A Associação
Brasileira de Alergia e Imunologia (ASBAI) lança a plataforma Anafilaxia
Brasil, um serviço de informação voltado ao público para ampliar o conhecimento
sobre a anafilaxia, a forma mais grave de reação alérgica.
Disponível em asbai.org.br/anafilaxia-brasil, o site apresenta conteúdos educativos sobre a condição,
seus possíveis desencadeadores e os sinais que exigem atendimento imediato. A
iniciativa busca facilitar o acesso a informações confiáveis e contribuir para
que pacientes, familiares e a população em geral saibam identificar uma
possível emergência alérgica.
Adrenalina
autoinjetável - Essa medicação é a única capaz de
salvar a vida de uma pessoa com anafilaxia e deve ser aplicada assim que os
sintomas surgirem. Após a aplicação, o paciente deve ser levado imediatamente a
um serviço de emergência.
Infelizmente, o
Brasil ainda não dispõe do dispositivo de adrenalina autoinjetável pela
ausência de registro na Anvisa, sendo necessária sua importação.
“Para a ASBAI,
ampliar o acesso à adrenalina autoinjetável é uma medida de segurança do
paciente. Não basta saber que a adrenalina salva vidas: é preciso que o
medicamento esteja efetivamente ao alcance da pessoa de risco quando a
anafilaxia acontece”, enfatiza a presidente da ASBAI, Dra. Fátima Rodrigues
Fernandes.
Dados
da Anafilaxia - A ASBAI mantém um Registro Brasileiro
de Anafilaxia para mapear as reações que acontecem no país.
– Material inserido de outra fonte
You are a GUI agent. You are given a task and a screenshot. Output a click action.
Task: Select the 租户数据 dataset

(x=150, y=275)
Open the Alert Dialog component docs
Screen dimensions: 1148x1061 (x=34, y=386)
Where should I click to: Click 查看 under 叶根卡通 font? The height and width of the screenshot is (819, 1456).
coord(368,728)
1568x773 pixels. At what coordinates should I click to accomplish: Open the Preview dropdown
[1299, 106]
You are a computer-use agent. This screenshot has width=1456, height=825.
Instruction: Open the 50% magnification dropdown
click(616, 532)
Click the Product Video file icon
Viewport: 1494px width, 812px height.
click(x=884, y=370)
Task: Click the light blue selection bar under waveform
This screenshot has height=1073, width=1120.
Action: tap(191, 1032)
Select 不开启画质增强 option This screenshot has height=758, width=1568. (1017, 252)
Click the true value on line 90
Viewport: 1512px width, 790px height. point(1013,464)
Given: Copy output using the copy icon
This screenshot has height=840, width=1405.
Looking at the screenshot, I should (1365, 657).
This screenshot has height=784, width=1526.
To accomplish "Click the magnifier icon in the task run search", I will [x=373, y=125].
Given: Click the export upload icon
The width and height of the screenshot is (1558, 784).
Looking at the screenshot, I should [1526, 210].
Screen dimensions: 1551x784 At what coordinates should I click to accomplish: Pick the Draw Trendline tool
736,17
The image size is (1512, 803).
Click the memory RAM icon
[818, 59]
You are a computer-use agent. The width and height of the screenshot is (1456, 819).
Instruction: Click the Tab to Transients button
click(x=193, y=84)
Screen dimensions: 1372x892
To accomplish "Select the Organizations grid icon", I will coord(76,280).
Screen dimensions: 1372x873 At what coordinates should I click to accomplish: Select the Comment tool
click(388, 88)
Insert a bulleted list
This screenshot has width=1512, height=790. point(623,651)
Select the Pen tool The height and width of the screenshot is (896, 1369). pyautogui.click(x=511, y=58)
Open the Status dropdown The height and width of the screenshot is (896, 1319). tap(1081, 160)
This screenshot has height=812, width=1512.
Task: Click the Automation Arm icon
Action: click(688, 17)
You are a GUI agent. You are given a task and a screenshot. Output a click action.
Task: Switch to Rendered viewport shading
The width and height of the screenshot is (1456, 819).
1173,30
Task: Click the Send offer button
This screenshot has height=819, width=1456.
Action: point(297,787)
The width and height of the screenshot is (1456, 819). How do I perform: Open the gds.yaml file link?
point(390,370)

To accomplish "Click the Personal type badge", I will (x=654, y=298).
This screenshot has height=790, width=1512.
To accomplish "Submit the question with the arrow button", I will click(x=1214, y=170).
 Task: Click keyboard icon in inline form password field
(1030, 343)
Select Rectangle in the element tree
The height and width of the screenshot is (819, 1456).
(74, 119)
Na atualização mais
recente, foram analisados 406 pacientes registrados entre
junho de 2021 e fevereiro de 2026. Os principais desencadeantes foram
alimentos, medicamentos e picadas de insetos como abelhas, formigas e vespas.
“Um dado
importante é que 48,3%, quase metade, das reações
ocorreu dentro de casa. Apesar de a adrenalina ser o tratamento de primeira
escolha da anafilaxia, ela foi utilizada em aproximadamente 59% dos
casos, enquanto anti-histamínicos e corticoides foram
utilizados com muito mais frequência”, aponta a presidente da ASBAI. Apenas 28 (7%) dos
406 pacientes receberam adrenalina por autoinjetor.
Foram registrados
ainda 17 casos de anafilaxia bifásica e duas mortes, ambas relacionadas a
picadas de himenópteros; nenhum desses dois pacientes possuía autoinjetor de
adrenalina. Para a ASBAI, esses dados mostram que ainda é preciso avançar no
reconhecimento precoce da anafilaxia, na utilização adequada da adrenalina e no
acesso da população brasileira ao tratamento de emergência.
“Por isso, o
lançamento do site Anafilaxia Brasil representa um importante serviço de
orientação à população. A informação pode ajudar a reconhecer rapidamente uma
reação grave, entender seus possíveis desencadeadores e buscar atendimento
adequado no momento certo, evitando desfechos trágicos”, comenta a Dra. Marisa
Ribeiro, coordenadora do Departamento Científico de Anafilaxia da ASBAI.
O que
é a anafilaxia? - A anafilaxia
é uma resposta alérgica sistêmica que pode levar o paciente à morte se não
houver intervenção a tempo. Alimentos, ferroadas de insetos, látex e
medicamentos estão entre as principais causas da anafilaxia.
Os sintomas surgem
rapidamente e envolvem diferentes sistemas do corpo ao mesmo tempo. Entre as
manifestações possíveis estão alterações na pele e nas mucosas, como coceira,
vermelhidão, manchas e inchaço no rosto, além de sintomas respiratórios, como
sensação de sufocamento, tosse, chiado no peito, rouquidão e até parada
respiratória.
O quadro também pode incluir náuseas, vômitos, cólicas e diarreia; queda acentuada da pressão arterial, desmaios e alterações nos batimentos cardíacos; além de tontura, confusão mental, crises convulsivas, sensação de morte iminente e outros sinais de alarme.